But while this was the only regular payment made by the habitant,
it was not the only obligation imposed upon him. In New France the
seigneur had the exclusive right of grinding all grain, and the
habitants were bound by their title-deeds to bring their grist to his
mill and to pay the legal toll for milling. This _banalite_, as it was
called, did not bear heavily upon the people; most of the complaints
concerning it came rather from the seigneurs who claimed that the
legal toll, which amounted to one-fourteenth of the grain, did not
suffice to pay expenses. Some of the seigneurs did not build mills at
all, but the authorities eventually moved them to action by ordering
that those who did not provide mills at once would not be allowed
to enforce the obligation of toll at any future date. Most of the
seigneurial mills were crude, wind-driven affairs which made poor
flour and often kept the habitants waiting for days to get it. Usually
built in tower-like fashion, they were loopholed in order to afford
places of refuge and defense against Indian attack.

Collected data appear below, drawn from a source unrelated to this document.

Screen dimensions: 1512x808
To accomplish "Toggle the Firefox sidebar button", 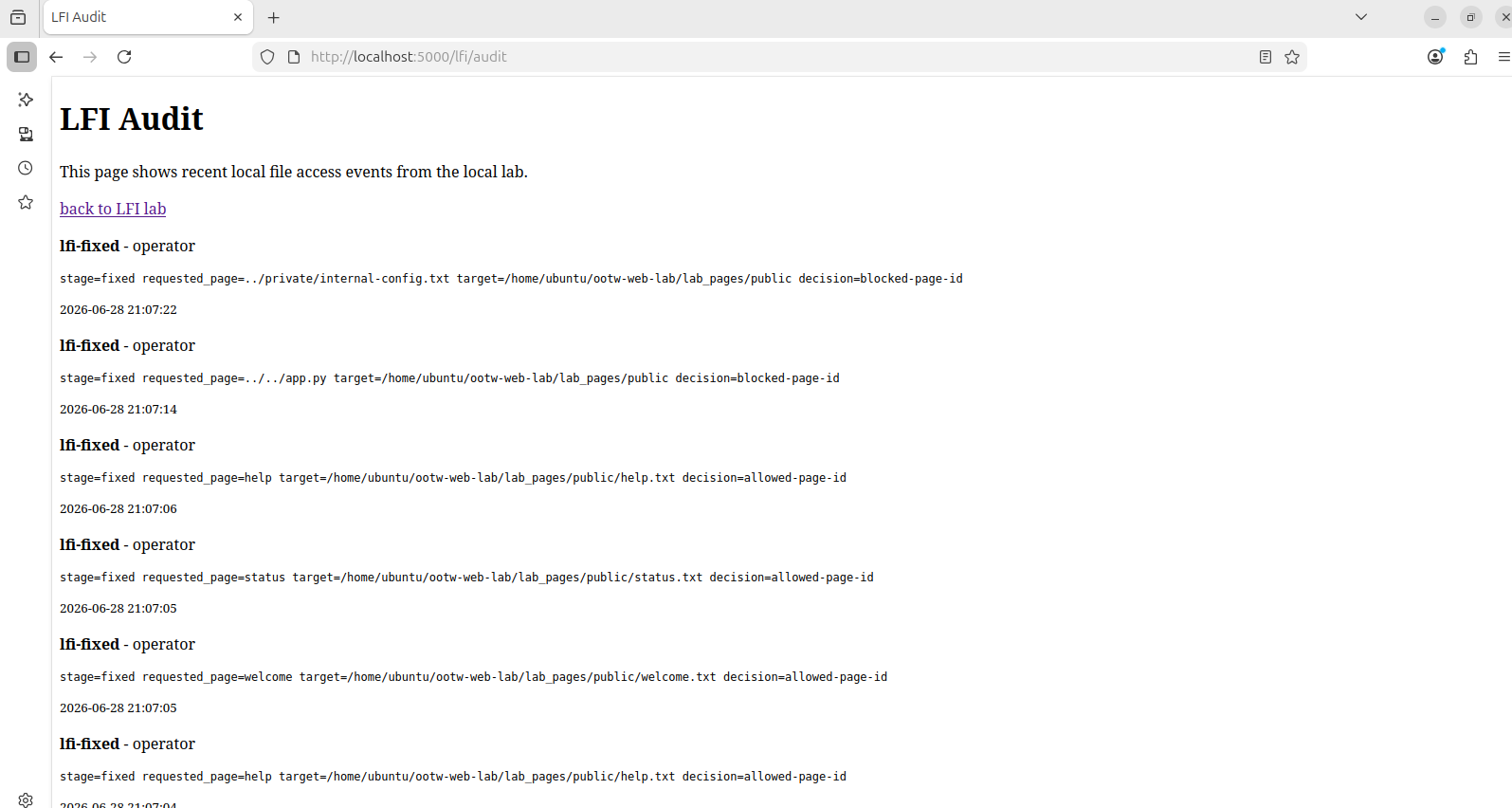I will [x=22, y=57].
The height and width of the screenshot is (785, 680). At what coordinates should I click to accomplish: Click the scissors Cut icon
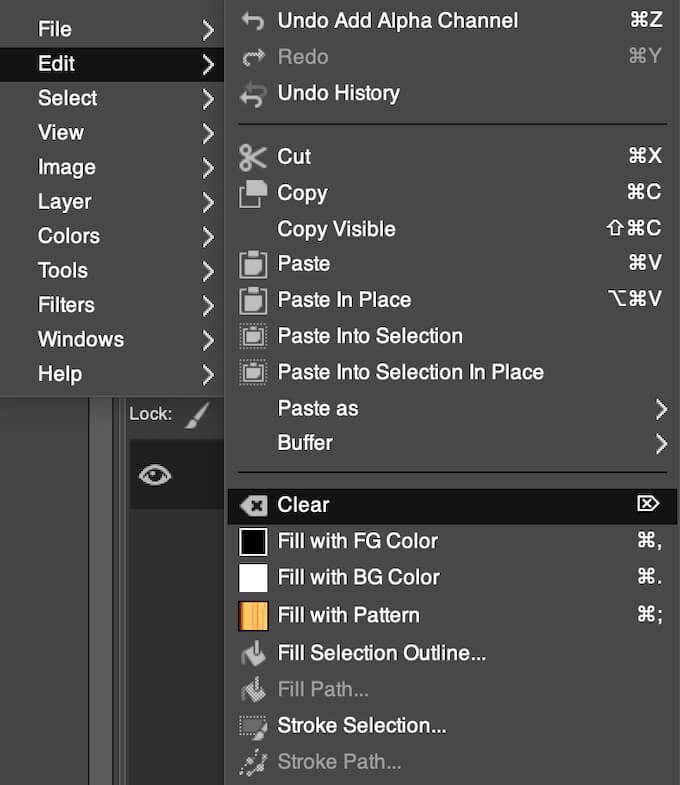(x=252, y=157)
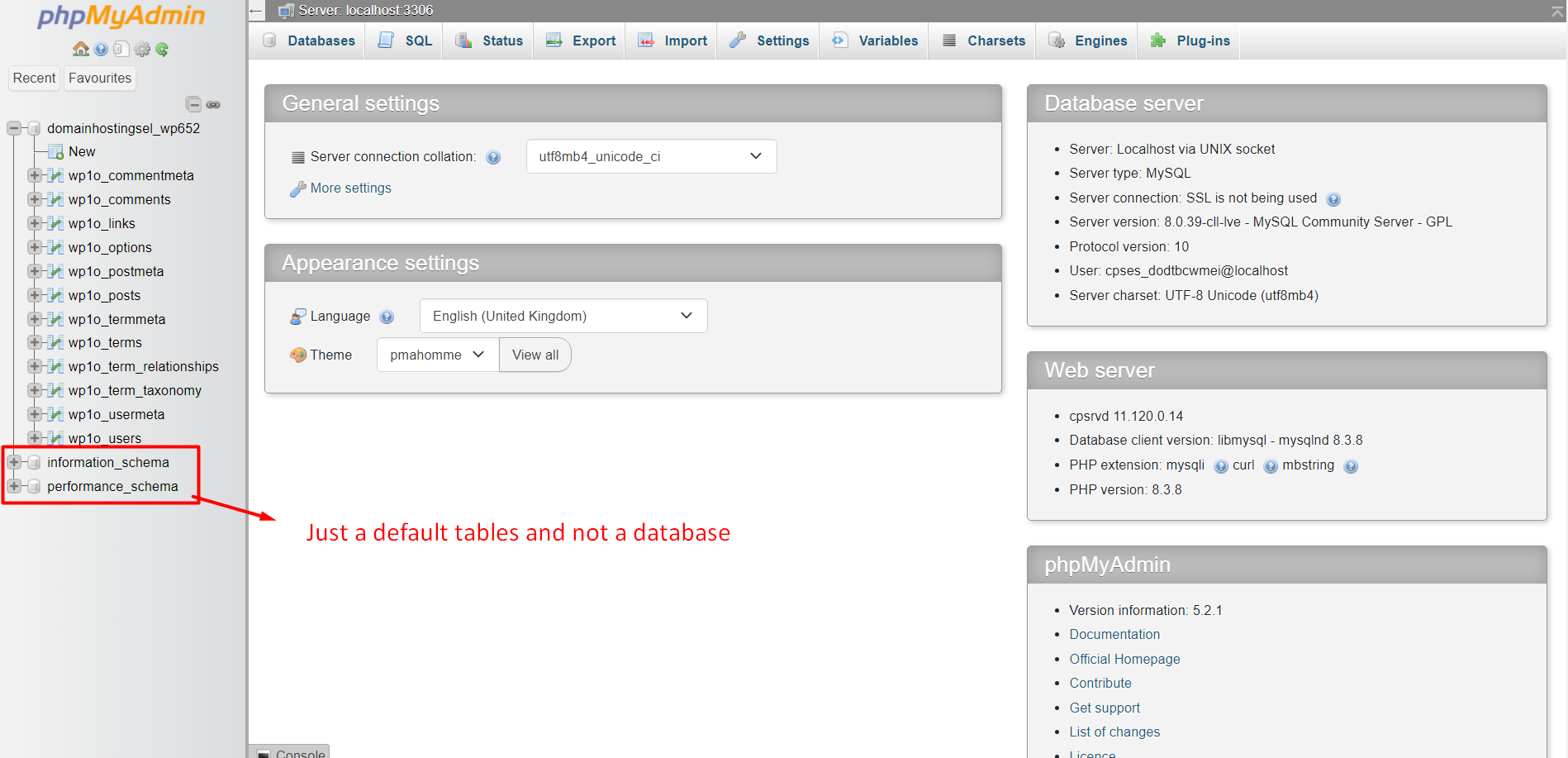
Task: Open the Export tab
Action: pyautogui.click(x=581, y=41)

Another seigneurial obligation was that of giving to the seigneur
certain days of _corvee_, or forced labor, in each year. In France
this was a grievous burden; peasants were taken from their own lands
at inconvenient seasons and forced to work for weeks on the seigneur's
domain. But there was nothing of this sort in Canada. The amount of
_corvee_ was limited to six days at the most in any year, of which
only two days could be asked for at seed-time and two days at harvest.